» Prompt:
Line by line, return everything in the listing exactly.

####################

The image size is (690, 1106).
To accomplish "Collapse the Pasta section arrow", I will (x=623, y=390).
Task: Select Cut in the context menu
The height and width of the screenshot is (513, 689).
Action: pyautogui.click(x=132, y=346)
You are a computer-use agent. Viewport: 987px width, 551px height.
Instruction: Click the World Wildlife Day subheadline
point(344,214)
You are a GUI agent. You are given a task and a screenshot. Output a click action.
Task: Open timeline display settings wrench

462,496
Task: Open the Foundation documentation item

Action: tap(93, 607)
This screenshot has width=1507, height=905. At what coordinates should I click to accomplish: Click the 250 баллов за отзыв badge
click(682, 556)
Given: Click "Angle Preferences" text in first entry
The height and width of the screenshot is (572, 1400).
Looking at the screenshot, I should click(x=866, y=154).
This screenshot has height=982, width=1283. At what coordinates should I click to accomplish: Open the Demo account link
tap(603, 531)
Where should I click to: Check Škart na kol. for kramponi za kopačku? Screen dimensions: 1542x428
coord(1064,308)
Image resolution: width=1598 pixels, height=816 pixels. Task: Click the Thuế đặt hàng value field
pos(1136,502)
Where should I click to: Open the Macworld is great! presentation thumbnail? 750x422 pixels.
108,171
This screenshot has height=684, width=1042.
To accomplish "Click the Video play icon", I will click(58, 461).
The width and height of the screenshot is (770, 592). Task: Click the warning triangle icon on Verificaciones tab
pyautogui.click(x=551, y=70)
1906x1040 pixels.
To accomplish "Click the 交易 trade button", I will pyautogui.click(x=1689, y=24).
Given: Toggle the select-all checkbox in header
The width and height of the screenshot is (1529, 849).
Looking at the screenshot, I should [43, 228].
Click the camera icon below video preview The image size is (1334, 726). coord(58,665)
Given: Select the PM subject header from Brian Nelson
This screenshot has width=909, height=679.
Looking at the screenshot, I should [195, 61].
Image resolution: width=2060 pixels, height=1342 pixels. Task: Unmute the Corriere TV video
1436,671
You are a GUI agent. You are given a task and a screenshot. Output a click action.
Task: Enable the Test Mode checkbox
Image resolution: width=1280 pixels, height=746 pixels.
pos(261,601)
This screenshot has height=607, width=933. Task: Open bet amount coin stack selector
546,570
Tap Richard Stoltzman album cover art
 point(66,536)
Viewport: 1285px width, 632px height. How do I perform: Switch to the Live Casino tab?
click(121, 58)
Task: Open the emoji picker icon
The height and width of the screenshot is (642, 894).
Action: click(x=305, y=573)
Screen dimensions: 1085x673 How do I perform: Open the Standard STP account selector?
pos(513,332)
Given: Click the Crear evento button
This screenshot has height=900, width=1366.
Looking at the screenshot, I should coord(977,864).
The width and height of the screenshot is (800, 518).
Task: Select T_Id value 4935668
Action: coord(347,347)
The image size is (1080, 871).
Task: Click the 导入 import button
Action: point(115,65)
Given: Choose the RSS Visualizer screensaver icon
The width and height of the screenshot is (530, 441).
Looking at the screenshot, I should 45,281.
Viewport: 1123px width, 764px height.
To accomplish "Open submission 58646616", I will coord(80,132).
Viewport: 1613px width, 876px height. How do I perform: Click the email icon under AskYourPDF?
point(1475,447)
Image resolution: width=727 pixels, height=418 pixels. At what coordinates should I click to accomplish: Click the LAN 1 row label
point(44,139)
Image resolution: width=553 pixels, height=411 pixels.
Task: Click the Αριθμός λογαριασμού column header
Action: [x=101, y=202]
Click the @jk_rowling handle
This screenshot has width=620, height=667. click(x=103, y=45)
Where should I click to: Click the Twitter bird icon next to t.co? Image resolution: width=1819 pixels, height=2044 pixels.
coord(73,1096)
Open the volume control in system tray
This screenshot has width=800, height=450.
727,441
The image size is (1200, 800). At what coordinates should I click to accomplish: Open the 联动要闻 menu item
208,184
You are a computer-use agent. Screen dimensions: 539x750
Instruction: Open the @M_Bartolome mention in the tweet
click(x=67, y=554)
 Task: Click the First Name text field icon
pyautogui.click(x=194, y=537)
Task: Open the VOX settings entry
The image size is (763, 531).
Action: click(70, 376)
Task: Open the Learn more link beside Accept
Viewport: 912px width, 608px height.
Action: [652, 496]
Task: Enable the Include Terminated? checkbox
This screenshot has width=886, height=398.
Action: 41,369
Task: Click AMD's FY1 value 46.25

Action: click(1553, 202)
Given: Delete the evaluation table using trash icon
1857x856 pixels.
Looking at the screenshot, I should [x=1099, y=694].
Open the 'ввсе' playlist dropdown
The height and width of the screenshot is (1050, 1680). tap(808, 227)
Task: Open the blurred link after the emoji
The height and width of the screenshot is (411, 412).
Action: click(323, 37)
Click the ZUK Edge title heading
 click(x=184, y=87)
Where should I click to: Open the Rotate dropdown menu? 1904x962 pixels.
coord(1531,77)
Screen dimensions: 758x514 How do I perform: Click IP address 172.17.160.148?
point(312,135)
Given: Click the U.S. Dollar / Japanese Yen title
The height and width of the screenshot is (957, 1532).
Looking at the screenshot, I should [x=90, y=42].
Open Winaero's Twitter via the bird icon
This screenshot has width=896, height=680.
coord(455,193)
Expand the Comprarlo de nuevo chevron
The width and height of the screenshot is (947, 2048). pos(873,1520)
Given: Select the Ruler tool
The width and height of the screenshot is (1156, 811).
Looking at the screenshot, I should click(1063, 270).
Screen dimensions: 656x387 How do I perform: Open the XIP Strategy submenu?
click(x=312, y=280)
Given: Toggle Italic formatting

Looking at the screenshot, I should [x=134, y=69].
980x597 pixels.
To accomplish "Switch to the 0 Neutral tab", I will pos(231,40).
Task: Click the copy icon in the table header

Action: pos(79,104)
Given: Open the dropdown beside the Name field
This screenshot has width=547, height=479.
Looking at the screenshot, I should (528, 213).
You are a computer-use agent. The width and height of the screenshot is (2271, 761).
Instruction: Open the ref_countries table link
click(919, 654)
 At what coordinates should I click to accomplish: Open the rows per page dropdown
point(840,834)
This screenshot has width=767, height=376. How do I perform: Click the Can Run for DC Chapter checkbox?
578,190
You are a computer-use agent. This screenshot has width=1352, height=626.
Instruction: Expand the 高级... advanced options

####################

» Written response:
The image size is (690, 1106).
To accomplish "Collapse the Pasta section arrow", I will (x=623, y=390).
Task: Select Cut in the context menu
The height and width of the screenshot is (513, 689).
Action: pyautogui.click(x=132, y=346)
You are a computer-use agent. Viewport: 987px width, 551px height.
Instruction: Click the World Wildlife Day subheadline
point(344,214)
You are a GUI agent. You are given a task and a screenshot. Output a click action.
Task: Open timeline display settings wrench

462,496
Task: Open the Foundation documentation item

Action: tap(93, 607)
This screenshot has width=1507, height=905. At what coordinates should I click to accomplish: Click the 250 баллов за отзыв badge
click(682, 556)
Given: Click "Angle Preferences" text in first entry
The height and width of the screenshot is (572, 1400).
Looking at the screenshot, I should click(x=866, y=154).
This screenshot has height=982, width=1283. At what coordinates should I click to accomplish: Open the Demo account link
tap(603, 531)
Where should I click to: Check Škart na kol. for kramponi za kopačku? Screen dimensions: 1542x428
coord(1064,308)
Image resolution: width=1598 pixels, height=816 pixels. Task: Click the Thuế đặt hàng value field
pos(1136,502)
Where should I click to: Open the Macworld is great! presentation thumbnail? 750x422 pixels.
108,171
This screenshot has height=684, width=1042.
To accomplish "Click the Video play icon", I will click(58, 461).
The width and height of the screenshot is (770, 592). Task: Click the warning triangle icon on Verificaciones tab
pyautogui.click(x=551, y=70)
1906x1040 pixels.
To accomplish "Click the 交易 trade button", I will pyautogui.click(x=1689, y=24).
Given: Toggle the select-all checkbox in header
The width and height of the screenshot is (1529, 849).
Looking at the screenshot, I should [43, 228].
Click the camera icon below video preview The image size is (1334, 726). coord(58,665)
Given: Select the PM subject header from Brian Nelson
This screenshot has width=909, height=679.
Looking at the screenshot, I should [195, 61].
Image resolution: width=2060 pixels, height=1342 pixels. Task: Unmute the Corriere TV video
1436,671
You are a GUI agent. You are given a task and a screenshot. Output a click action.
Task: Enable the Test Mode checkbox
Image resolution: width=1280 pixels, height=746 pixels.
pos(261,601)
This screenshot has height=607, width=933. Task: Open bet amount coin stack selector
546,570
Tap Richard Stoltzman album cover art
 point(66,536)
Viewport: 1285px width, 632px height. How do I perform: Switch to the Live Casino tab?
click(121, 58)
Task: Open the emoji picker icon
The height and width of the screenshot is (642, 894).
Action: click(x=305, y=573)
Screen dimensions: 1085x673 How do I perform: Open the Standard STP account selector?
pos(513,332)
Given: Click the Crear evento button
This screenshot has height=900, width=1366.
Looking at the screenshot, I should coord(977,864).
The width and height of the screenshot is (800, 518).
Task: Select T_Id value 4935668
Action: coord(347,347)
The image size is (1080, 871).
Task: Click the 导入 import button
Action: point(115,65)
Given: Choose the RSS Visualizer screensaver icon
The width and height of the screenshot is (530, 441).
Looking at the screenshot, I should 45,281.
Viewport: 1123px width, 764px height.
To accomplish "Open submission 58646616", I will coord(80,132).
Viewport: 1613px width, 876px height. How do I perform: Click the email icon under AskYourPDF?
point(1475,447)
Image resolution: width=727 pixels, height=418 pixels. At what coordinates should I click to accomplish: Click the LAN 1 row label
point(44,139)
Image resolution: width=553 pixels, height=411 pixels.
Task: Click the Αριθμός λογαριασμού column header
Action: [x=101, y=202]
Click the @jk_rowling handle
This screenshot has width=620, height=667. click(x=103, y=45)
Where should I click to: Click the Twitter bird icon next to t.co? Image resolution: width=1819 pixels, height=2044 pixels.
coord(73,1096)
Open the volume control in system tray
This screenshot has width=800, height=450.
727,441
The image size is (1200, 800). At what coordinates should I click to accomplish: Open the 联动要闻 menu item
208,184
You are a computer-use agent. Screen dimensions: 539x750
Instruction: Open the @M_Bartolome mention in the tweet
click(x=67, y=554)
 Task: Click the First Name text field icon
pyautogui.click(x=194, y=537)
Task: Open the VOX settings entry
The image size is (763, 531).
Action: click(70, 376)
Task: Open the Learn more link beside Accept
Viewport: 912px width, 608px height.
Action: [652, 496]
Task: Enable the Include Terminated? checkbox
This screenshot has width=886, height=398.
Action: 41,369
Task: Click AMD's FY1 value 46.25

Action: click(1553, 202)
Given: Delete the evaluation table using trash icon
1857x856 pixels.
Looking at the screenshot, I should [x=1099, y=694].
Open the 'ввсе' playlist dropdown
The height and width of the screenshot is (1050, 1680). tap(808, 227)
Task: Open the blurred link after the emoji
The height and width of the screenshot is (411, 412).
Action: click(323, 37)
Click the ZUK Edge title heading
 click(x=184, y=87)
Where should I click to: Open the Rotate dropdown menu? 1904x962 pixels.
coord(1531,77)
Screen dimensions: 758x514 How do I perform: Click IP address 172.17.160.148?
point(312,135)
Given: Click the U.S. Dollar / Japanese Yen title
The height and width of the screenshot is (957, 1532).
Looking at the screenshot, I should [x=90, y=42].
Open Winaero's Twitter via the bird icon
This screenshot has width=896, height=680.
coord(455,193)
Expand the Comprarlo de nuevo chevron
The width and height of the screenshot is (947, 2048). pos(873,1520)
Given: Select the Ruler tool
The width and height of the screenshot is (1156, 811).
Looking at the screenshot, I should click(1063, 270).
Screen dimensions: 656x387 How do I perform: Open the XIP Strategy submenu?
click(x=312, y=280)
Given: Toggle Italic formatting

Looking at the screenshot, I should [x=134, y=69].
980x597 pixels.
To accomplish "Switch to the 0 Neutral tab", I will pos(231,40).
Task: Click the copy icon in the table header

Action: pos(79,104)
Given: Open the dropdown beside the Name field
This screenshot has width=547, height=479.
Looking at the screenshot, I should (528, 213).
You are a computer-use agent. The width and height of the screenshot is (2271, 761).
Instruction: Open the ref_countries table link
click(919, 654)
 At what coordinates should I click to accomplish: Open the rows per page dropdown
point(840,834)
This screenshot has width=767, height=376. How do I perform: Click the Can Run for DC Chapter checkbox?
578,190
You are a computer-use agent. This screenshot has width=1352, height=626.
Instruction: Expand the 高级... advanced options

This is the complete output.